Has the time come for the US to legalize medical use of marijuana under federal law?


Marijuana use is illegal in the U.S. under federal law, classified under the Controlled Substances Act as a Schedule 1 drug. At the state level, medical marijuana permission varies: in 15 states and Washington, D.C., the use of medical marijuana has been passed into law; 17 other states had bills introduced, but never passed; and 5 states have bills pending.

There is evidence that cannabinoids, the active components of marijuana (cannabis), are effective in treating several medical conditions. A 1999 Institute of Medicine report evaluating health benefits of smoking marijuana concluded that it might mitigate some conditions and recommended approval of its use for terminally ill patients. Drug decriminalization advocacy groups, including DPA, LEAP, and NORML, actively campaign for medical marijuana legalization at state and national level.


Support for use of medical marijuana is not universal: DHHS, NIDA, and DEA, do not recommend marijuana for the treatment of any disease due to lack of accepted standards for drug purity, potency, and quality, suggesting that use of smoked marijuana for medical purposes has a high potential for abuse, carrying health risks associated with tobacco smoking. The American Cancer Society is against legalization and recommends retaining marijuana in Schedule 1, proposing use of other antiemetic drugs/combinations as being more effective than synthetic marijuana drugs as first-line therapy for chemotherapy-caused nausea and vomiting.

We support the AMA and ACP, who both call for the rescheduling of marijuana out of Schedule I, so that further research can be conducted to clarify marijuana’s therapeutic properties, safety, and standardize dose/routes of drug delivery.


3 Responses to “Has the time come for the US to legalize medical use of marijuana under federal law?”

  1. drah2010 Says:

    This issue became a reality for me when caring for my mother through stage 4 breast cancer. She happened to live in a state where medical marijuana is not legal, but after watching her suffer through the horrendous side effects of chemo, a family member obtained some from another state. I can not tell you the difference it made for her – – after having to use some pretty persuasive arguments to get her to do something essentially illegal. But she was suffering so badly from a variety of effects, some small, some significant, but all adding up to really challenging weeks. And the marijuana helped to take the edge off of the suffering, ease her nausea (in a way that NONE of the prescribed medications had been able to do – – some of which had their own side effects), enabled her to eat a bit & just relax. Can you imagine how hard it is to relax when facing the Big C? While she had valium & ativan, they couldn’t help with the nausea. While she didn’t use it for long, she was relieved to have something on hand for the worst of times. And two years after her death, there’s no guilt on my part. I wish she would have had more during her remaining time if it would have put her at ease.

  2. hopkinsblogger Says:

    Thank you for posting on this salient and controversial issue.

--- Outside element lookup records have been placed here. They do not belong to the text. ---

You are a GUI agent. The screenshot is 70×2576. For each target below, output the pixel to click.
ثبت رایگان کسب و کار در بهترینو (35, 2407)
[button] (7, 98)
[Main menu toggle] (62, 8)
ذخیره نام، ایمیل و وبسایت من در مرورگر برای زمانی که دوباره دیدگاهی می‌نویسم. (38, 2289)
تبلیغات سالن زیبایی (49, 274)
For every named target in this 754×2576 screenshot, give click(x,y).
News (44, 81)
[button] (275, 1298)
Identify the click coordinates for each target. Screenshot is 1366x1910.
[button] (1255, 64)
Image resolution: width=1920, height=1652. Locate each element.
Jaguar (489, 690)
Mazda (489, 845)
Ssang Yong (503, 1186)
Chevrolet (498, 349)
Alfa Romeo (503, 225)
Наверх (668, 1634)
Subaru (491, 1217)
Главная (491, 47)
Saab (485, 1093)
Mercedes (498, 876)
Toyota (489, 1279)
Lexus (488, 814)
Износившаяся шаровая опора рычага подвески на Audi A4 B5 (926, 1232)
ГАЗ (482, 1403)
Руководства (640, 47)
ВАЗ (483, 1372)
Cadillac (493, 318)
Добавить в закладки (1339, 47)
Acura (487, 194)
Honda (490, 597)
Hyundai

    I too, agree, that we should push for additional research on the health benefits of marijuana and, more particularly, on those chemical components of marijuana that provide relief to persons suffering from late-stage cancer, multiple sclerosis and other diseases. However, in my opinion, as a part of our research we must also seek to find the safest method for delivering the pharmaceutical benefits of marijuana, without legalizing or promoting smoking of any type, or at the very least, we should legalize marijuana smoking only in controlled environments where it will not adversely affect general population health.

    We now know definitively that tobacco products and smoke have created a public health disaster, and there is growing evidence that marijuana smoke may be genotoxic, cause lung disease, and be causally related to a variety of other serious health problems. See, e.g., tp://pubs.acs.org/doi/abs/10.1021/tx9000286 and http://www.sciencedaily.com/releases/2008/01/080123104017.htm.

    Although these health effects may not be of direct concern to a person suffering from terminal cancer, as public health advocates, we also need to concern ourselves not only with smokers, but also with persons exposed to second-hand smoke and with individuals who take up marijuana smoking due to increased availability and societal normalization.

    It is ironic that we in public health push for bans on and reductions of tobacco smoking, while simultaneously looking to legalize and normalize another form of smoking that may eventually have equally far-reaching negative public health consequences. To the extent that we do legalize marijuana ingestion or smoking for persons afflicted with terminal or chronic diseases, we need to do so in a way that does not adversely affect the health of the general population and create a second public health smoking crisis caused by marijuana, rather than tobacco.

  3. drah2010 Says:

    Your points are strong ones, from a public health perspective. Have to admit that mine were from the perspective of a caregiver. But thank you for bringing attention to this important matter, because indeed, it would be great if there were a medication that could somehow encapsulate the active ingredients that help with patients, in a form that wouldn’t cause secondary problems.